Based on the forthcoming proposals and in co-operation with the Faculty of Tourism and Foreign Trade, a feasibility study for the foundation of the University of Dubrovnik was made.

The study was met with full approval by the local community and all relevant institutions. It obtained a positive opinion of the National Council for Higher Education. The proposal of the Ministry of Education and Technology got a unanimous support of the Government of the Republic of Croatia and the Act was passed unanimously on 1 October 2003.

The University of Dubrovnik was entered in the Register of the Commercial Court in Dubrovnik on 16 November 2003, thus acquiring its legal status.

The foundation of the University of Dubrovnik represents a crown of success in the long and continuous effort of individuals and institutions that worked on the development of higher education in Dubrovnik.

==Organization==
The university is divided into seven departments.

- Department of Aquaculture
- Department of Electrical Engineering and Information Technology
- Department of Economics and Business economics
- Engineering Department
- Maritime Department
- Department of Mass Communication
- Department of Arts and Restoration

==Profile and mission==
The University of Dubrovnik is the newest university in Croatia. It was established in 2003, on the foundations of a very long tradition which goes back to the 17th century, but also on decades of modern higher education. By its programs, its organisation and its technical equipment, the University of Dubrovnik can be stands among very modern educational institutions.

The main characteristics of the University of Dubrovnik are:
- Organisation system which does not copy the existing universities in the Republic of Croatia and the financing which grants complete integration of the university;
- Departments for studies and professional courses, with organisation and implementation of scientific and highly professional work in a given field;
- Realisation of educational plans and programs that are completely compatible with the Bologna Declaration;
- Guarantee of transfer of ECTS credits and of mobility of students and lecturers;
- Stimulation of active involvement of students in the education process, governing bodies and research projects, and extra–curricula activities;
- Continuous monitoring of the quality of educational activities based on mutual evaluation of students and lecturers;
- Stimulation of educational and scientific improvement of lecturers and their assistants;
- Implementation and improvement of quality control of work and business (HRN EN ISO 9001 :2002);
- Monitoring needs of the economy and of the social community in the preparation of new educational plans and programs which are based on the cultural tradition of Dubrovnik, while, at the same time, introducing new modern programs which should create new traditions;
- Openness towards the international cooperation with the aim of attracting international programs and foreign students.

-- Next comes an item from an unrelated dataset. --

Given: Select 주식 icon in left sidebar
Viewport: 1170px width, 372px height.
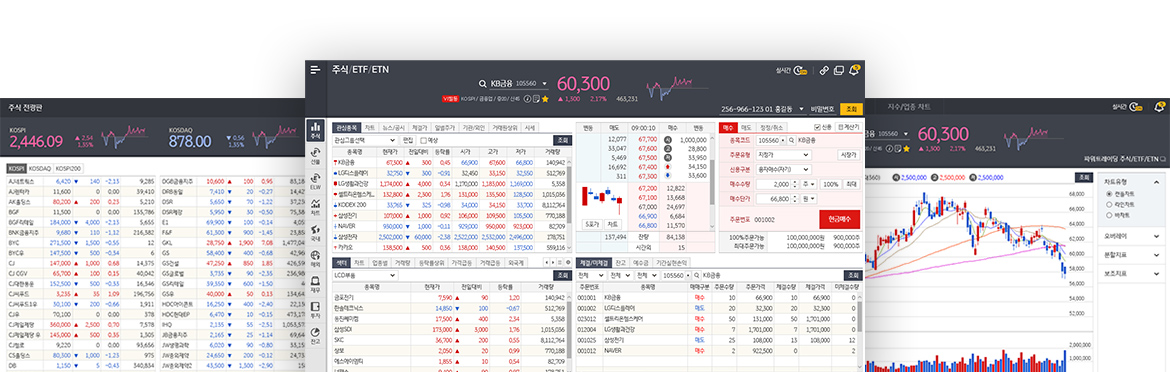Looking at the screenshot, I should (315, 130).
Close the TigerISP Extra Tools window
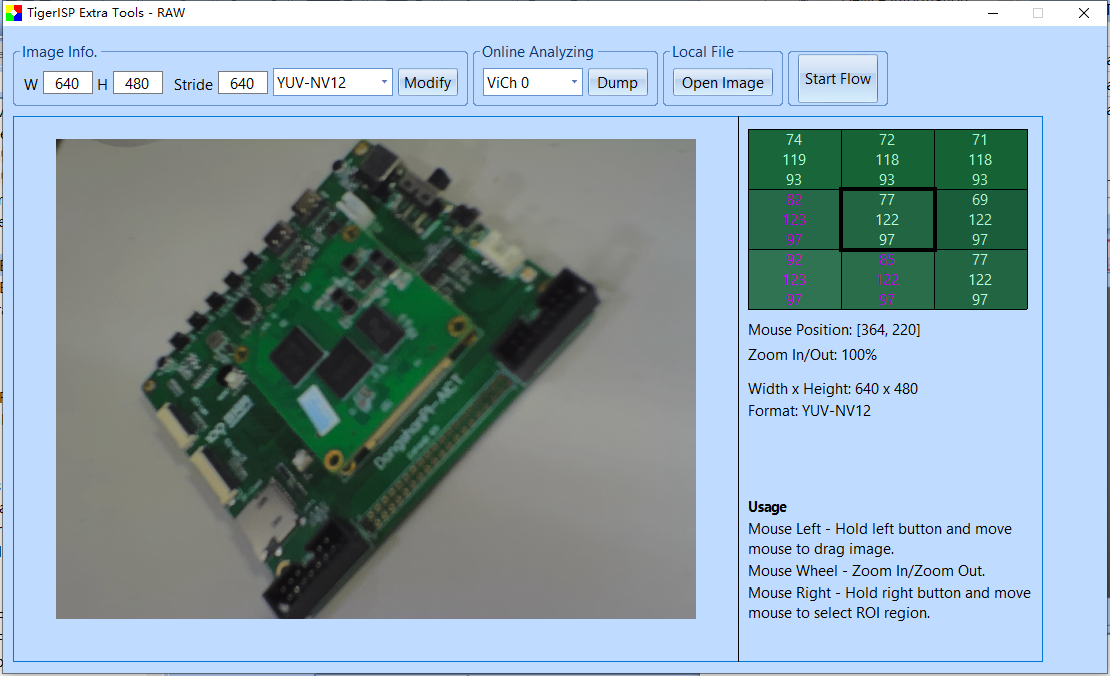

In the academic year 2004/2005 the University of Dubrovnik had twelve university and six professional courses in the following fields: science of navigation, marine engineering, marine electrical engineering and communication technologies, business and applied information technology, aquaculture and mariculture, economy and business studies, tourism and mass communication.

The institution also offers practical advice for students who seek accommodation. including hotels, dormitory and private accommodation.

In the academic year 2010/11 there were 1,975 students enrolled at the university. The number of people engaged in lecturing, professional and scientific activities at the university adds to 151.